If you’re stuck for an idea, go to the drawer and get the scissors out, find a piece of card or paper and cut a frame out.
Or find an old frame with nothing inside it.
Now go and find an interesting spot, and write about everything you see, or imagine you see, in the picture frame. It will take you to many new and interesting places.
Still stuck?
Find an old photograph, or painting, or print. OK, anything with a picture from anywhere will do.
Now go on an adventure inside the picture. Write it down, or just travel through it with your imagination. For example:
I’m looking at a photograph of a group of people sitting together in what looks like a woodland setting. The photograph is very old and I don’t know where it’s from, or who is inside the picture.
One of the characters in the photo has a wry smile on her face, and behind her to the left there is a young man peering over the top of someone’s head, staring at her.
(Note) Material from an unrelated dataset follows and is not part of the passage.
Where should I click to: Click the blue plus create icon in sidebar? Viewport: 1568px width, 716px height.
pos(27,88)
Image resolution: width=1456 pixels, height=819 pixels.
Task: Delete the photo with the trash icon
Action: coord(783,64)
She has a mug in her right hand. It looks like a modern day mug, in a photo which may be a hundred years old.
It smells like chocolate. Now get nosey.
She has a long coat on, so it cant be a warm day. Look inside her pocket, what do you find? Rummage around a bit. Something hard, a brooch. Take it out, and see a small drawing of a child inside.
Listen in on the conversations going on, read minds, go behind the tree in the corner of the photo. There’s a basket hanging there with food and drinks inside. They’re going to have a picnic after the photographer has finished with them.
Move further away, down a small slope behind the tree into a clearing. There is a farmhouse there, not in the photo of course, but by now you’ve moved out of view. Push the kitchen door open. You’re inside a cottage, a kitchen with copper pots and a fire burning below a range in the corner.
Try not to make up what you see. Actually notice what you see as you move through the building.
From there you can go anywhere, meet anyone, do anything, find anything. There is no limit to your imagination.
Anyway, that’s my picture. What’s yours? Take a close look, and go beyond the hills, passed the tall buildings, go below decks or even below the ocean. Talk with people, listen to their answers, touch what they touch, feel what they feel, see what they see, hear what they hear, smell what they smell. Use all your senses, and move through time and space.
There is nothing more extraordinary than your own imagination, and you don’t have to go anywhere to find it.